Each line below is to be copied exactly as it appears.

[Collected data entries]
:::

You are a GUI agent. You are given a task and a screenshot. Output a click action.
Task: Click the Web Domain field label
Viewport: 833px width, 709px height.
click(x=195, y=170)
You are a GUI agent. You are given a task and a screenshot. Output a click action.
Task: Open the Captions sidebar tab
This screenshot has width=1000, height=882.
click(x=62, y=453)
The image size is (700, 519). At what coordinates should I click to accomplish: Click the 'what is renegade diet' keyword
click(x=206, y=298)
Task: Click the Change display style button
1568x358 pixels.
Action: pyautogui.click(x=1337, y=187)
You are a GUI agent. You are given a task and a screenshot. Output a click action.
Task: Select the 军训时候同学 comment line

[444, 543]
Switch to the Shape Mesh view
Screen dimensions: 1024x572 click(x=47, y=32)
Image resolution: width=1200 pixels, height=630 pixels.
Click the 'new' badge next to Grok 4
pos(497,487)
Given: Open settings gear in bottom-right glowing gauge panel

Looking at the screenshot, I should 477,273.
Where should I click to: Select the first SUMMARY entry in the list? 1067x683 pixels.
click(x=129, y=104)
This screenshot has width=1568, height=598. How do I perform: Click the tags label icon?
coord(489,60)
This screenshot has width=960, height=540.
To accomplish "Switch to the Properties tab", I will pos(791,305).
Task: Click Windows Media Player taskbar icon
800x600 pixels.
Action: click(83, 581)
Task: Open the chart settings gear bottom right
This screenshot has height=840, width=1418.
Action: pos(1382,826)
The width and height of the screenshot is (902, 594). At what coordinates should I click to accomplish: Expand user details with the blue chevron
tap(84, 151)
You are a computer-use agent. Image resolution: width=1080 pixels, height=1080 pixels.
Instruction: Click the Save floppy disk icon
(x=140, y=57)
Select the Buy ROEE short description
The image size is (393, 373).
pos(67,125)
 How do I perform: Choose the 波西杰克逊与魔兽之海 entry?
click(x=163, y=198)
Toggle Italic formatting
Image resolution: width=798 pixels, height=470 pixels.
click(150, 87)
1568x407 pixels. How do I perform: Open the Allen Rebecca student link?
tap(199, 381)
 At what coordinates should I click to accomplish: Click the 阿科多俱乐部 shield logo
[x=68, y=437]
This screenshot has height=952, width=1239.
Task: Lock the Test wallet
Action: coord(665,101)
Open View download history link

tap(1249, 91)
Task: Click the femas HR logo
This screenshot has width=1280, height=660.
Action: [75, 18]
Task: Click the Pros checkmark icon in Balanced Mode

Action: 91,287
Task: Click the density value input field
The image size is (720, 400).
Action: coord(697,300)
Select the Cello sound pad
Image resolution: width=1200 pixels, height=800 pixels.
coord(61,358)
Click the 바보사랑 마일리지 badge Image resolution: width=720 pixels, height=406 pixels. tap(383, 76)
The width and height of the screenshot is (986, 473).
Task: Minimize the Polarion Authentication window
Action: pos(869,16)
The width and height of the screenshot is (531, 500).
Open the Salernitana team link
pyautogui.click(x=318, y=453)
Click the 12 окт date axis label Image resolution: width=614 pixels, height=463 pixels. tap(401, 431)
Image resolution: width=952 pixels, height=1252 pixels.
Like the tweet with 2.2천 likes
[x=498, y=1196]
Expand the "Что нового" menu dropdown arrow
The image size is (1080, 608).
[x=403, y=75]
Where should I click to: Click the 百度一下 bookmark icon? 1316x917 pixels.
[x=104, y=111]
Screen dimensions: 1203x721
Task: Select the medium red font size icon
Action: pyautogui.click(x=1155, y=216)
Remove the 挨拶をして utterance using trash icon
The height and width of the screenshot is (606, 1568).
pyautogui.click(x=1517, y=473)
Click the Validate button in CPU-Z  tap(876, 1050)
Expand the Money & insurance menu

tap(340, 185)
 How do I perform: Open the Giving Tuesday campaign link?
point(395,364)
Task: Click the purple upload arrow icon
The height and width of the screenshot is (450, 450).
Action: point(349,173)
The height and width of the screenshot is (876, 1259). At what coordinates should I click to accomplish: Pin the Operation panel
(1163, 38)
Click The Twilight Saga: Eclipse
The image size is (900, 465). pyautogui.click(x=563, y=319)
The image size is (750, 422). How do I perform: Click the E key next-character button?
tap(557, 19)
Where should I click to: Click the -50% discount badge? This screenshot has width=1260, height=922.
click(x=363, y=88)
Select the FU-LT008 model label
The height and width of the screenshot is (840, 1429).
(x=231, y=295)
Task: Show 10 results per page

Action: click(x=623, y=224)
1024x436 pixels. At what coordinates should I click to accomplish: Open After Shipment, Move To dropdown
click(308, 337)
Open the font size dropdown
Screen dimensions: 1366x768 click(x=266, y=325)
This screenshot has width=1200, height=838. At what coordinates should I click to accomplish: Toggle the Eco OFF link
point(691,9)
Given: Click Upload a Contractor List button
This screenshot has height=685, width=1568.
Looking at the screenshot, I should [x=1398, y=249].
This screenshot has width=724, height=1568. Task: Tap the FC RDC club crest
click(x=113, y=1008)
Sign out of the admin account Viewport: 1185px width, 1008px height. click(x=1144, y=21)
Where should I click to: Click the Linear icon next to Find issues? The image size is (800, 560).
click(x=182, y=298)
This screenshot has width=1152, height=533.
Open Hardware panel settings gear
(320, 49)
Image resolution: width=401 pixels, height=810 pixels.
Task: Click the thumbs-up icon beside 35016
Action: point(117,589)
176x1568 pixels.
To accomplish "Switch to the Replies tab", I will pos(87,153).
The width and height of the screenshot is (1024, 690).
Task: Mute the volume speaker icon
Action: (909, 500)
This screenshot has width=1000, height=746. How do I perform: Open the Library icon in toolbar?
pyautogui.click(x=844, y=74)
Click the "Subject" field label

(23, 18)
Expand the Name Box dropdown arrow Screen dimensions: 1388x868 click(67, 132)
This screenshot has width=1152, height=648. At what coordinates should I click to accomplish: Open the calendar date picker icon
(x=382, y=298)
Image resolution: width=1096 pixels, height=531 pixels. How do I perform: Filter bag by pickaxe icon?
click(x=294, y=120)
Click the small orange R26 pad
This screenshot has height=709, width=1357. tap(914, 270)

:::

Response to this task:
You are a GUI agent. You are given a task and a screenshot. Output a click action.
Task: Click the Web Domain field label
Viewport: 833px width, 709px height.
click(x=195, y=170)
You are a GUI agent. You are given a task and a screenshot. Output a click action.
Task: Open the Captions sidebar tab
This screenshot has width=1000, height=882.
click(x=62, y=453)
The image size is (700, 519). At what coordinates should I click to accomplish: Click the 'what is renegade diet' keyword
click(x=206, y=298)
Task: Click the Change display style button
1568x358 pixels.
Action: pyautogui.click(x=1337, y=187)
You are a GUI agent. You are given a task and a screenshot. Output a click action.
Task: Select the 军训时候同学 comment line

[444, 543]
Switch to the Shape Mesh view
Screen dimensions: 1024x572 click(x=47, y=32)
Image resolution: width=1200 pixels, height=630 pixels.
Click the 'new' badge next to Grok 4
pos(497,487)
Given: Open settings gear in bottom-right glowing gauge panel

Looking at the screenshot, I should 477,273.
Where should I click to: Select the first SUMMARY entry in the list? 1067x683 pixels.
click(x=129, y=104)
This screenshot has width=1568, height=598. How do I perform: Click the tags label icon?
coord(489,60)
This screenshot has width=960, height=540.
To accomplish "Switch to the Properties tab", I will pos(791,305).
Task: Click Windows Media Player taskbar icon
800x600 pixels.
Action: click(83, 581)
Task: Open the chart settings gear bottom right
This screenshot has height=840, width=1418.
Action: pos(1382,826)
The width and height of the screenshot is (902, 594). At what coordinates should I click to accomplish: Expand user details with the blue chevron
tap(84, 151)
You are a computer-use agent. Image resolution: width=1080 pixels, height=1080 pixels.
Instruction: Click the Save floppy disk icon
(x=140, y=57)
Select the Buy ROEE short description
The image size is (393, 373).
pos(67,125)
 How do I perform: Choose the 波西杰克逊与魔兽之海 entry?
click(x=163, y=198)
Toggle Italic formatting
Image resolution: width=798 pixels, height=470 pixels.
click(150, 87)
1568x407 pixels. How do I perform: Open the Allen Rebecca student link?
tap(199, 381)
 At what coordinates should I click to accomplish: Click the 阿科多俱乐部 shield logo
[x=68, y=437]
This screenshot has height=952, width=1239.
Task: Lock the Test wallet
Action: coord(665,101)
Open View download history link

tap(1249, 91)
Task: Click the femas HR logo
This screenshot has width=1280, height=660.
Action: [75, 18]
Task: Click the Pros checkmark icon in Balanced Mode

Action: 91,287
Task: Click the density value input field
The image size is (720, 400).
Action: coord(697,300)
Select the Cello sound pad
Image resolution: width=1200 pixels, height=800 pixels.
coord(61,358)
Click the 바보사랑 마일리지 badge Image resolution: width=720 pixels, height=406 pixels. tap(383, 76)
The width and height of the screenshot is (986, 473).
Task: Minimize the Polarion Authentication window
Action: pos(869,16)
The width and height of the screenshot is (531, 500).
Open the Salernitana team link
pyautogui.click(x=318, y=453)
Click the 12 окт date axis label Image resolution: width=614 pixels, height=463 pixels. tap(401, 431)
Image resolution: width=952 pixels, height=1252 pixels.
Like the tweet with 2.2천 likes
[x=498, y=1196]
Expand the "Что нового" menu dropdown arrow
The image size is (1080, 608).
[x=403, y=75]
Where should I click to: Click the 百度一下 bookmark icon? 1316x917 pixels.
[x=104, y=111]
Screen dimensions: 1203x721
Task: Select the medium red font size icon
Action: pyautogui.click(x=1155, y=216)
Remove the 挨拶をして utterance using trash icon
The height and width of the screenshot is (606, 1568).
pyautogui.click(x=1517, y=473)
Click the Validate button in CPU-Z  tap(876, 1050)
Expand the Money & insurance menu

tap(340, 185)
 How do I perform: Open the Giving Tuesday campaign link?
point(395,364)
Task: Click the purple upload arrow icon
The height and width of the screenshot is (450, 450).
Action: point(349,173)
The height and width of the screenshot is (876, 1259). At what coordinates should I click to accomplish: Pin the Operation panel
(1163, 38)
Click The Twilight Saga: Eclipse
The image size is (900, 465). pyautogui.click(x=563, y=319)
The image size is (750, 422). How do I perform: Click the E key next-character button?
tap(557, 19)
Where should I click to: Click the -50% discount badge? This screenshot has width=1260, height=922.
click(x=363, y=88)
Select the FU-LT008 model label
The height and width of the screenshot is (840, 1429).
(x=231, y=295)
Task: Show 10 results per page

Action: click(x=623, y=224)
1024x436 pixels. At what coordinates should I click to accomplish: Open After Shipment, Move To dropdown
click(308, 337)
Open the font size dropdown
Screen dimensions: 1366x768 click(x=266, y=325)
This screenshot has width=1200, height=838. At what coordinates should I click to accomplish: Toggle the Eco OFF link
point(691,9)
Given: Click Upload a Contractor List button
This screenshot has height=685, width=1568.
Looking at the screenshot, I should [x=1398, y=249].
This screenshot has width=724, height=1568. Task: Tap the FC RDC club crest
click(x=113, y=1008)
Sign out of the admin account Viewport: 1185px width, 1008px height. click(x=1144, y=21)
Where should I click to: Click the Linear icon next to Find issues? The image size is (800, 560).
click(x=182, y=298)
This screenshot has width=1152, height=533.
Open Hardware panel settings gear
(320, 49)
Image resolution: width=401 pixels, height=810 pixels.
Task: Click the thumbs-up icon beside 35016
Action: point(117,589)
176x1568 pixels.
To accomplish "Switch to the Replies tab", I will pos(87,153).
The width and height of the screenshot is (1024, 690).
Task: Mute the volume speaker icon
Action: (909, 500)
This screenshot has width=1000, height=746. How do I perform: Open the Library icon in toolbar?
pyautogui.click(x=844, y=74)
Click the "Subject" field label

(23, 18)
Expand the Name Box dropdown arrow Screen dimensions: 1388x868 click(67, 132)
This screenshot has width=1152, height=648. At what coordinates should I click to accomplish: Open the calendar date picker icon
(x=382, y=298)
Image resolution: width=1096 pixels, height=531 pixels. How do I perform: Filter bag by pickaxe icon?
click(x=294, y=120)
Click the small orange R26 pad
This screenshot has height=709, width=1357. tap(914, 270)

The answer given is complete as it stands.